Setelah memastikan semuanya aman terkendali Jeny meninggalkan Lea, tentu saja menuju keberadaan Radit.


"Hallo Uncle" sapanya sebelum duduk disebelah Radit tanpa dipersilahkan.


"ohh.. Jeny sudah lama sampai" balas Hendra.


"Baru saja uncle" kini Jeny beralih kearah Radit. "Sini biar aku yang gendong Raka" pintanya pada Radit.


"Tidak perlu"


"Mm.. bagaimana kalau aku ambilkan kita minum dulu sebelum makan malam" Tawarnya tanpa rasa malu setelah diabaikan oleh Radit. Ya selama ini Radit hanya akan berlaku baik padanya saat didepan Kaira saja.


"Boleh juga" bukan Radit yang mengiyakannya tapi Hendra.


Dengan segera Jeny kembali kedalam, menuangkan Juice buah yang sudah disediakan oleh pelayan disana dan membawanya kembali ke taman.


"Silahkan diminum uncle" ucapnya setelah meletakkan gelas dihadapan mereka masing-masing.


Karena Radit sedang mengendong Raka membuatnya kesusahan untuk minum Juice buah tersebut.


Saat Radit membuka mulutnya Kaira datang untuk memberitahu bahwa makan malamnya sudah siap.


Deg


Jantungnya serasa berhenti berdetak saat melihat wanita lain dengan beraninya menyuapi lelaki yang masih berstatus suaminya.

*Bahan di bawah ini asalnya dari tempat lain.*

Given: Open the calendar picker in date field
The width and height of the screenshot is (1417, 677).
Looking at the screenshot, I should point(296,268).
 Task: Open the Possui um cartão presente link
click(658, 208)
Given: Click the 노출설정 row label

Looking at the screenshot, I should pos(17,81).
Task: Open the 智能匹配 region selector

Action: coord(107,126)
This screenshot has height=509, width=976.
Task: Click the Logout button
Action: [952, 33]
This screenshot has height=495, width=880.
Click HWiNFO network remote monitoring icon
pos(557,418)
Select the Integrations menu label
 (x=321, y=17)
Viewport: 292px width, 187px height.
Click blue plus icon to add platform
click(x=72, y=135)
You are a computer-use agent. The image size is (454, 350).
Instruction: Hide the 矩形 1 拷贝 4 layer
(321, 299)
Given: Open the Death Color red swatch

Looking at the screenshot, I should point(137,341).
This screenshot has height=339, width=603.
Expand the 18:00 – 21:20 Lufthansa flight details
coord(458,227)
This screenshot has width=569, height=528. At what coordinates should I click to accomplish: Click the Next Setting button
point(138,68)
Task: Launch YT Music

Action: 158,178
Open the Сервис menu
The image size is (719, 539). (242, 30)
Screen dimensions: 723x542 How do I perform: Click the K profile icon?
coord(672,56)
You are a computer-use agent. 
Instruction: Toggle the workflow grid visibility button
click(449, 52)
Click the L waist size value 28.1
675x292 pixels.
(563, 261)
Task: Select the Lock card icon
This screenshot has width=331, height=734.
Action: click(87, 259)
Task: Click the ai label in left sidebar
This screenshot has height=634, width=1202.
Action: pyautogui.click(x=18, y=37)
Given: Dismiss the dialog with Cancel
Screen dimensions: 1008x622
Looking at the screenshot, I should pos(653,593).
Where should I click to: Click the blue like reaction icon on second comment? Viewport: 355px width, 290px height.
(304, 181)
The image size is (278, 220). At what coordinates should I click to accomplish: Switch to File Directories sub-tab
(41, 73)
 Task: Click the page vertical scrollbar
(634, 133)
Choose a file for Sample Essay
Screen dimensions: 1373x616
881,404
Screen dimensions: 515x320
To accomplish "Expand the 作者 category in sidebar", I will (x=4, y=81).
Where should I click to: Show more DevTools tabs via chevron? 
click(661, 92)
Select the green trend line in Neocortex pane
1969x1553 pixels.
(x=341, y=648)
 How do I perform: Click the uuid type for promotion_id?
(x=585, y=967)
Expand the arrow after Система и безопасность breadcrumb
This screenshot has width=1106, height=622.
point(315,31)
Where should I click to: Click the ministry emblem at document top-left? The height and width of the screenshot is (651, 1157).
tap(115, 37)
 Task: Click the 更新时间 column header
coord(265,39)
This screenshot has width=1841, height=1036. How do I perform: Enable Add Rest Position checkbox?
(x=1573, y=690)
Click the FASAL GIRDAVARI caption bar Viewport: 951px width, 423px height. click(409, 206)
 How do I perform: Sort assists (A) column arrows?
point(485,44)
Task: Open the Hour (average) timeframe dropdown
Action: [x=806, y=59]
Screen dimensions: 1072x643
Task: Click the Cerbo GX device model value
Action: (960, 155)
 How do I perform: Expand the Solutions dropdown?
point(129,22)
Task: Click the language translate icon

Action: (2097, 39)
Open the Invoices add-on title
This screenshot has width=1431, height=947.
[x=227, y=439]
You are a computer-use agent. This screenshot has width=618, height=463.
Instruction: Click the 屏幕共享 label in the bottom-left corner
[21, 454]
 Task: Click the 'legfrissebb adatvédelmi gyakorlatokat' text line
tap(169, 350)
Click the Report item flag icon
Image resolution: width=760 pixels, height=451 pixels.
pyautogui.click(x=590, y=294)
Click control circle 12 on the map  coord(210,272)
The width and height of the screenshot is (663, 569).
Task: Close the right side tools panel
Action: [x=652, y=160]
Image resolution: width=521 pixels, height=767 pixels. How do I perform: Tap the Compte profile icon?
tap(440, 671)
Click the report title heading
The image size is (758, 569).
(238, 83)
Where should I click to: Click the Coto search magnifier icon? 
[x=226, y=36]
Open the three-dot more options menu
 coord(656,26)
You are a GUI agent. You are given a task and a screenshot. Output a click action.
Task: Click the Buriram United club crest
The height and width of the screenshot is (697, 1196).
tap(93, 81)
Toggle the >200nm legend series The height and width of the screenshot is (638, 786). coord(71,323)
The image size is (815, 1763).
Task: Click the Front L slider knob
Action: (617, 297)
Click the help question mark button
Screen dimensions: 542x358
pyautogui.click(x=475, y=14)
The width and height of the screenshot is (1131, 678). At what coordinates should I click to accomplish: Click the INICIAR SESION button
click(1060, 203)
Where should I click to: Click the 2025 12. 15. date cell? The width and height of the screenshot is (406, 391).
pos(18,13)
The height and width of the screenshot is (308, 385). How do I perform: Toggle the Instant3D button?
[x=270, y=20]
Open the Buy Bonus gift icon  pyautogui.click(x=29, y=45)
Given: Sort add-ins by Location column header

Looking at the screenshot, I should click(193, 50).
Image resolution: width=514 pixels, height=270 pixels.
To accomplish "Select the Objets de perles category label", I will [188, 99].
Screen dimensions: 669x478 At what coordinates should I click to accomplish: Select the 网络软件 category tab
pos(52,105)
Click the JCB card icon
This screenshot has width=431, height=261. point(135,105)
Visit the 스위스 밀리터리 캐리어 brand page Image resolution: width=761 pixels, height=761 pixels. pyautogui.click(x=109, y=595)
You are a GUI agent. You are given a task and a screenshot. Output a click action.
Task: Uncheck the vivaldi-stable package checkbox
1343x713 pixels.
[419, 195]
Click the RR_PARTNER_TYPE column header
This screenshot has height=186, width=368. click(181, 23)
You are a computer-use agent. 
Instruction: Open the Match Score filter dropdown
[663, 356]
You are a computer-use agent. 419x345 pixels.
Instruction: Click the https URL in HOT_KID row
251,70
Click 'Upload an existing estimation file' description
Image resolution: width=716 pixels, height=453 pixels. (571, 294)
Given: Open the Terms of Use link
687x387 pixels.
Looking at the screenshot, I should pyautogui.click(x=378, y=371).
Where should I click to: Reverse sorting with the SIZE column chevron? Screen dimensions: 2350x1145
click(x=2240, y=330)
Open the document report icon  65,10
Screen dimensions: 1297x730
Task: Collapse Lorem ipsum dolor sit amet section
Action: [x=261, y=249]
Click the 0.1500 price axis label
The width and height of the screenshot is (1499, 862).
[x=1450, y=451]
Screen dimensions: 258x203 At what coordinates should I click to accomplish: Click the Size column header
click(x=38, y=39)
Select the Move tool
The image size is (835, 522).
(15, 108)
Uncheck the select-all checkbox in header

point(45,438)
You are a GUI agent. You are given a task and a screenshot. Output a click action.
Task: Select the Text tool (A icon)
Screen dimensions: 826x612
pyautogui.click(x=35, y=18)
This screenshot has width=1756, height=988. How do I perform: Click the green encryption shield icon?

Untuk sepersekian detik tatapan mata mereka bertemu, namun Kaira lebih dulu memutuskan pandangannya.


"Makan malamnya sudah siap, kalian diminta untuk masuk" Kaira tetap menyampaikan tujuannya datang kesana walaupun iya harus berusaha baik-baik saja dengan kebersamaan Radit dan Jeny walaupun hatinya ngilu.


Namun yang beranjak dari sana hanya Hendra sedangkan Jeny dan Radit masih setia duduk di tempat masing-masing sambil berbincang entah tentang apa, mereka bahkan sesekali terlihat tertawa bersama sudah seperti caption keluarga kecil yang sangat harmonis.


Kaira hanya menatap nanar pemandangan didepannya dari balik pintu.


Sofia yang melihat dari kejauhan menghampiri Kaira mengelus bahu anak menantunya seolah memberikan kekuatan dari sana "Harusnya kamu yang disana"


"Tapi itu sepertinya tidak akan pernah terjadi Mom"


"Panggil Jeny kesini, bilang ada yang ingin Mommy bicarakan"


Awalnya Kiara ragu, tapi saat teringat ucapan Keylin "Kamu harus cepat kalau tidak Jeny akan merampas Radit dari kamu" Tidak mau hal itu terjadi Kaira memberanikan diri mendekat.


"Jen..Mommy memanggil mu kedapur, ada yang ingin dibicarakannya"


"Benarkah?" tanyanya lagi untuk memastikan


"Iya.."


Dengan berat hati Jeny beranjak dari sana, sebenarnya iya enggan untuk pergi karena tujuannya datang hanya untuk melihat dan bersama Radit, acara makan malam itu seperti takdir keberuntungan untuk membuatnya semakin dekat dengan Radit.


Kaira duduk di tempat yang ditempati Jeny tadi, meraih cangkir yang masih tersisa banyak Juice buah bermaksud akan menyuapi Radit seperti yang dilakukan oleh Jeny tadi.